TP53 Mutations in Low-Risk Myelodysplastic Syndromes With del(5q) Predict Disease Progression. | Aplastic Anemia and MDS International Foundation

TP53 Mutations in Low-Risk Myelodysplastic Syndromes With del(5q) Predict Disease Progression.

Journal Title: 
J Clin Oncol
Primary Author: 
Jädersten M
Jädersten M, Saft L, Smith A, Kulasekararaj A, Pomplun S, Göhring G, Hedlund A, Hast R, Schlegelberger B, Porwit A, Hellström-Lindberg E, Mufti GJ.
Original Publication Date: 
Monday, April 25, 2011

PURPOSE To determine the frequency of TP53 mutations and the level of p53 protein expression by immunohistochemistry (IHC) in low-risk myelodysplastic syndromes (MDS) with del(5q) and to assess their impact on disease progression.
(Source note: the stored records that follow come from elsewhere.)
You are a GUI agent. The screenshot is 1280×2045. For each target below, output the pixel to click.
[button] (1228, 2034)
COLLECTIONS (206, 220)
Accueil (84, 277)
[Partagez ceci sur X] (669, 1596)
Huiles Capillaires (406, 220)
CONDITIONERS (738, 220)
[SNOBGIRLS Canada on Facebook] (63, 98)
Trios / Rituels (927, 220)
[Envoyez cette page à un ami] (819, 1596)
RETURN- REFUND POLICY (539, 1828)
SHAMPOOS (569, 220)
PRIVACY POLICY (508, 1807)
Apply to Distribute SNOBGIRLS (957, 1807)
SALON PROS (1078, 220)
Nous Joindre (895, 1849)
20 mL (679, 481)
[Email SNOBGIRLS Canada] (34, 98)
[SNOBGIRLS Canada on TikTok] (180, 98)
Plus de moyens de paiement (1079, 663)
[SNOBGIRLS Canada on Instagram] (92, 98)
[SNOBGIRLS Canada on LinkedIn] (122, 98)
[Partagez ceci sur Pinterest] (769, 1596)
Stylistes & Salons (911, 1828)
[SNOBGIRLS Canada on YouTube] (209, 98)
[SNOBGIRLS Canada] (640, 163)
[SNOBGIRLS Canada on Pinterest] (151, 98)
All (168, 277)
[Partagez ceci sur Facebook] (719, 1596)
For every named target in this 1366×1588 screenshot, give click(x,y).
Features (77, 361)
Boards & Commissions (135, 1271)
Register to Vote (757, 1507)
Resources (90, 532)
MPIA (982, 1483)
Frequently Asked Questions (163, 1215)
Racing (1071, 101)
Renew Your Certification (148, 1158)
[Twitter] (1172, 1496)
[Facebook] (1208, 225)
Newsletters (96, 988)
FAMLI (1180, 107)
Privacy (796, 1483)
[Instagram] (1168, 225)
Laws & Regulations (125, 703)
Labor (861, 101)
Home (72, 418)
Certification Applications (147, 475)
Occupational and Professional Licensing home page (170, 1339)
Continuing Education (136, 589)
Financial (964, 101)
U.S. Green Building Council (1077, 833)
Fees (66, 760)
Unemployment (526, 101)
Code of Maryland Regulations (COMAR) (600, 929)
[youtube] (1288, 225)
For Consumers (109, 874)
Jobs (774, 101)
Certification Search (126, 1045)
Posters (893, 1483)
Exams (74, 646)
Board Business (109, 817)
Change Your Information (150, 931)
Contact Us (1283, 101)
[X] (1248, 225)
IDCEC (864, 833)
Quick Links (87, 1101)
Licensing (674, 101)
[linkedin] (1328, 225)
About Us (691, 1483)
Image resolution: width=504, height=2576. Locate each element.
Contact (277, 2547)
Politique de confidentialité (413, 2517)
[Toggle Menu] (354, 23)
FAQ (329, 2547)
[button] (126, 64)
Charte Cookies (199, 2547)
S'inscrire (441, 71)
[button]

PATIENTS AND METHODS Pre- and postprogression bone marrow (BM) samples from 55 consecutive patients with International Prognostic Scoring System low risk (n = 32) or intermediate-1 risk (n = 23) were studied by next-generation sequencing of TP53. IHC for p53 was performed on 148 sequential BM samples. Results TP53 mutations with a median clone size of 11% (range, 1% to 54%) were detected in 10 patients (18%) already at an early phase of the disease. Mutations were equally common in low-risk and intermediate-1-risk patients and were associated with evolution to acute myeloid leukemia (5 of 10 v 7 of 45; P = .045). Nine of ten patients carrying mutations showed more than 2% BM progenitors with strong p53 staining. The probability of a complete cytogenetic response to lenalidomide was lower in mutated patients (0 of 7 v 12 of 24; P = .024). CONCLUSION By using sensitive deep-sequencing technology, we demonstrated that TP53 mutated populations may occur at an early disease stage in almost a fifth of low-risk MDS patients with del(5q). Importantly, mutations were present years before disease progression and were associated with an increased risk of leukemic evolution. TP53 mutations could not be predicted by common clinical features but were associated with p53 overexpression. Our findings indicate a previously unrecognized heterogeneity of the disease which may significantly affect clinical decision making.